[start of Exercise data]

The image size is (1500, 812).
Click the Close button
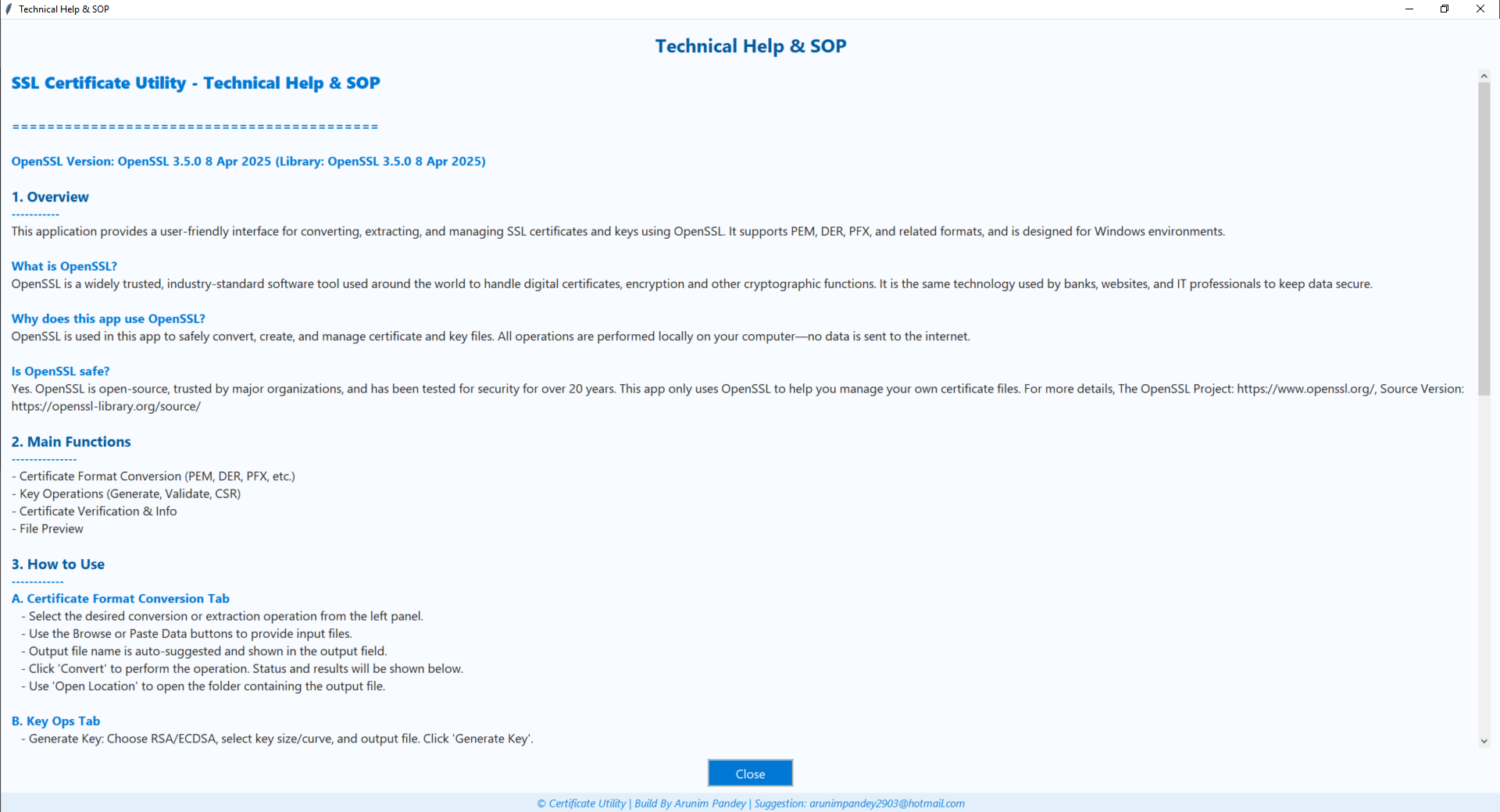click(749, 773)
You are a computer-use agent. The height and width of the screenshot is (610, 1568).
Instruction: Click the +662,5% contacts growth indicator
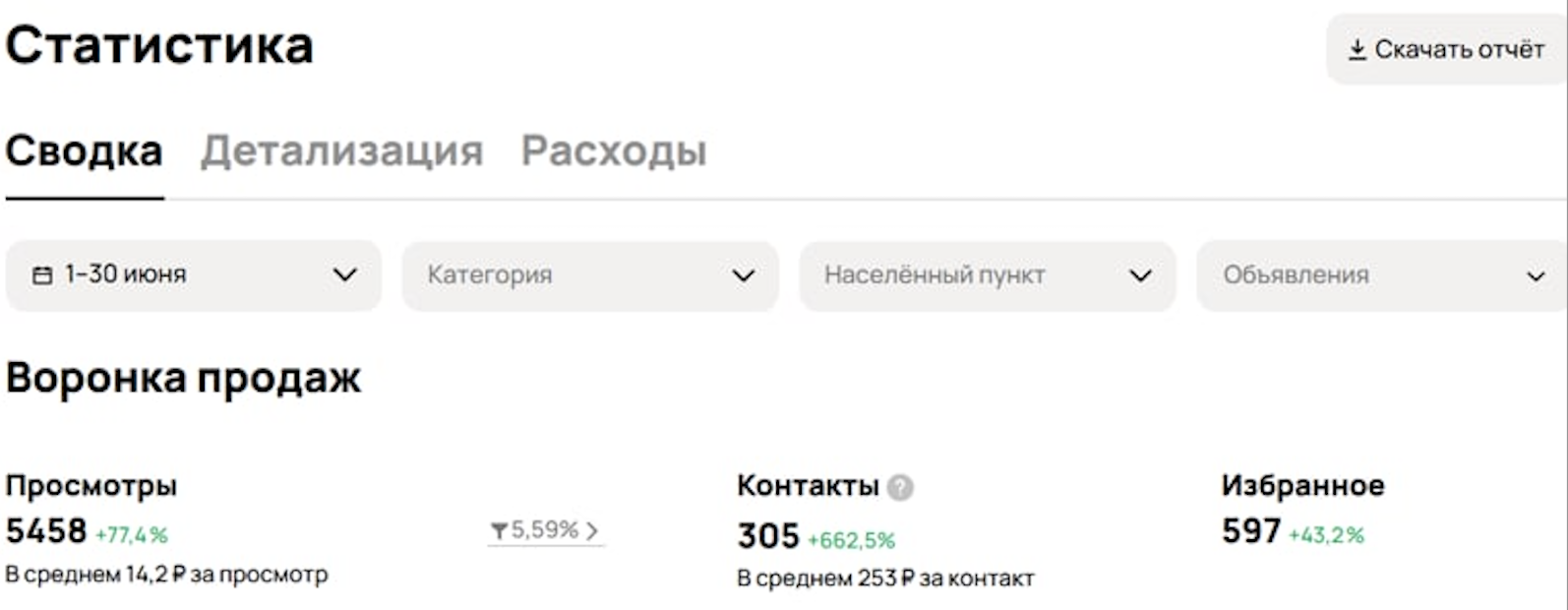[852, 540]
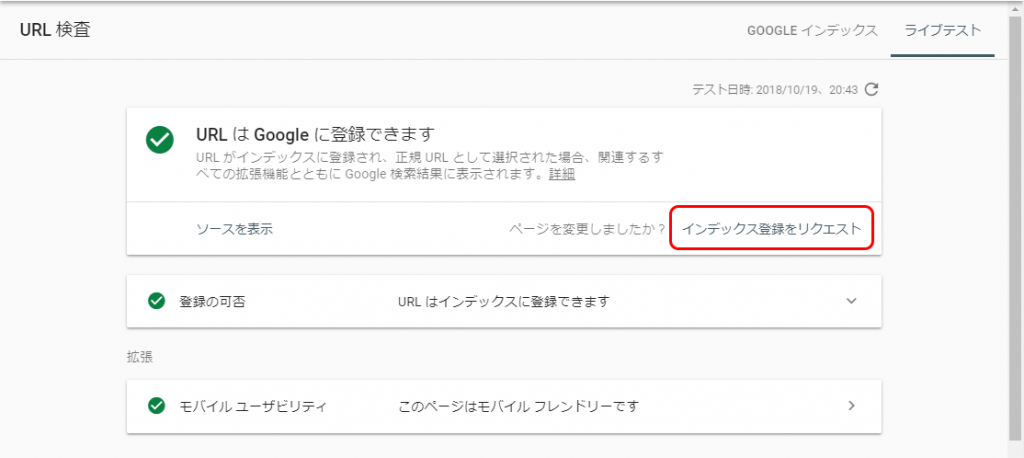Click green check icon next to モバイル ユーザビリティ
The image size is (1024, 458).
(x=156, y=406)
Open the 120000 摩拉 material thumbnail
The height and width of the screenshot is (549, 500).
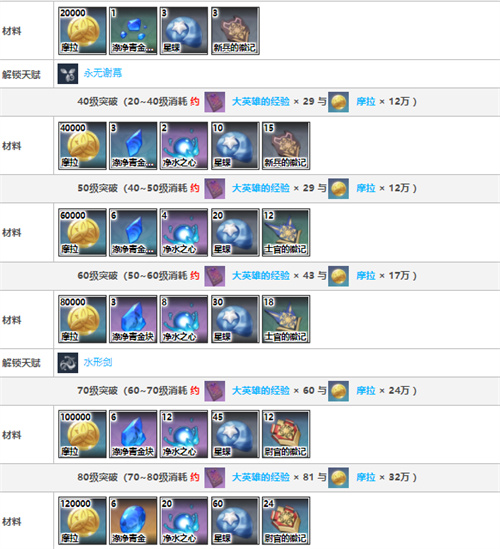coord(82,521)
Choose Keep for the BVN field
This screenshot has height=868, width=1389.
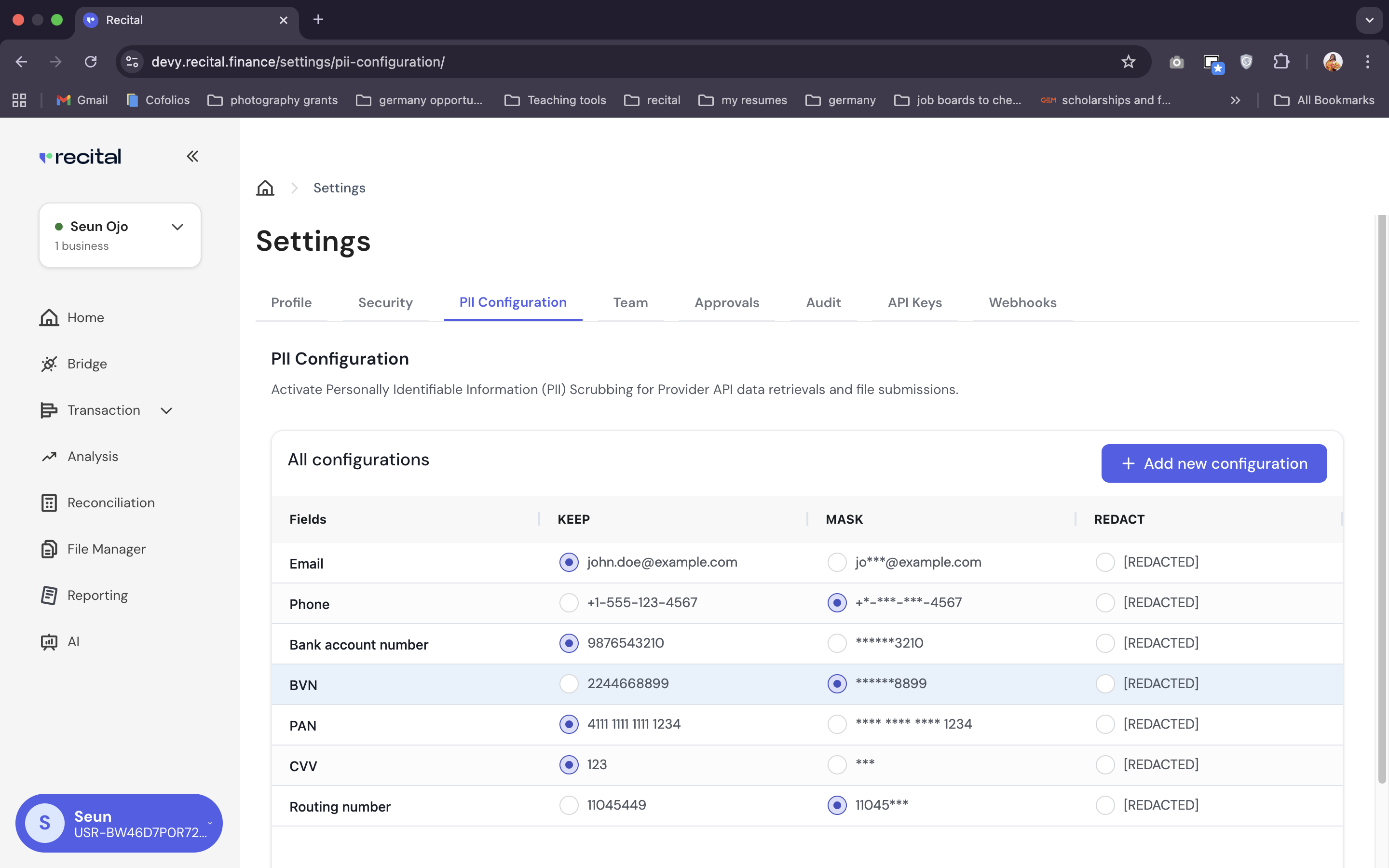click(568, 684)
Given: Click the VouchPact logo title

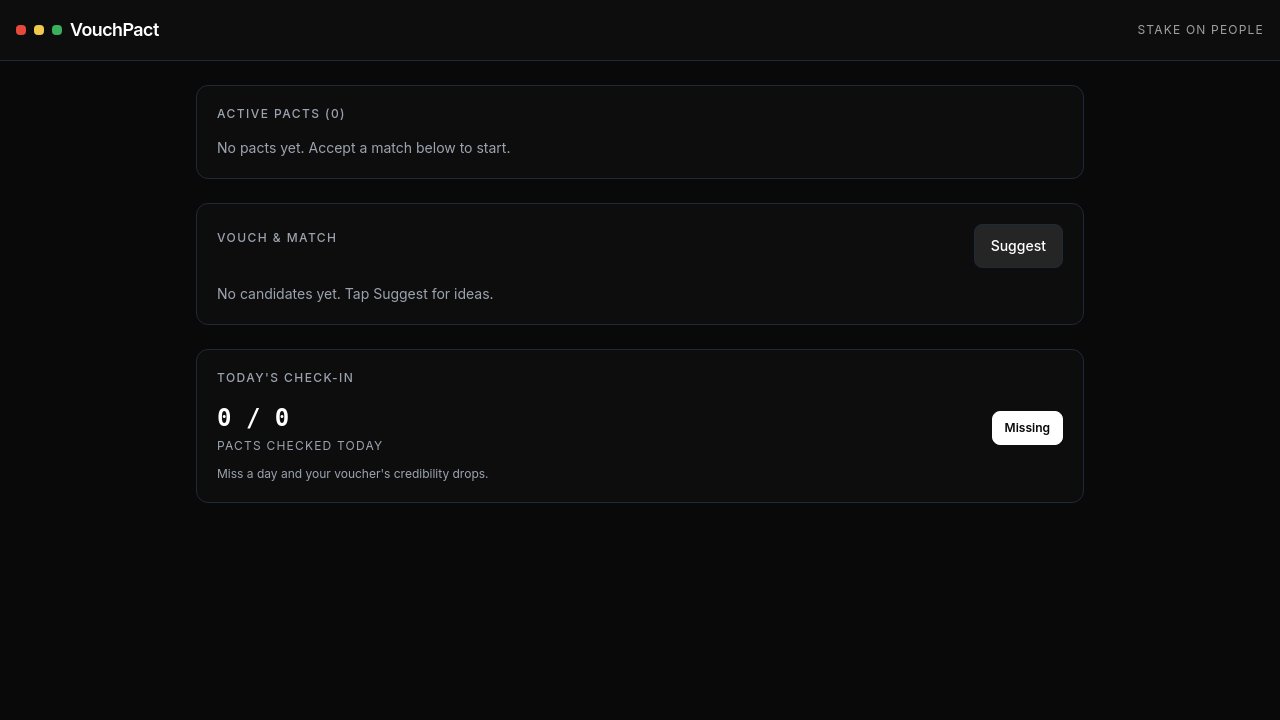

[end of Exercise data]

--- Given instruction ---
Could you write out these lines of material exactly, leaving out the pictures?

--- Answer to the exercise ---
The image size is (1500, 812).
Click the Close button
click(749, 773)
You are a computer-use agent. The height and width of the screenshot is (610, 1568).
Instruction: Click the +662,5% contacts growth indicator
[852, 540]
Click green check icon next to モバイル ユーザビリティ
The image size is (1024, 458).
(x=156, y=406)
Open the 120000 摩拉 material thumbnail
The height and width of the screenshot is (549, 500).
coord(82,521)
Choose Keep for the BVN field
This screenshot has height=868, width=1389.
click(568, 684)
Given: Click the VouchPact logo title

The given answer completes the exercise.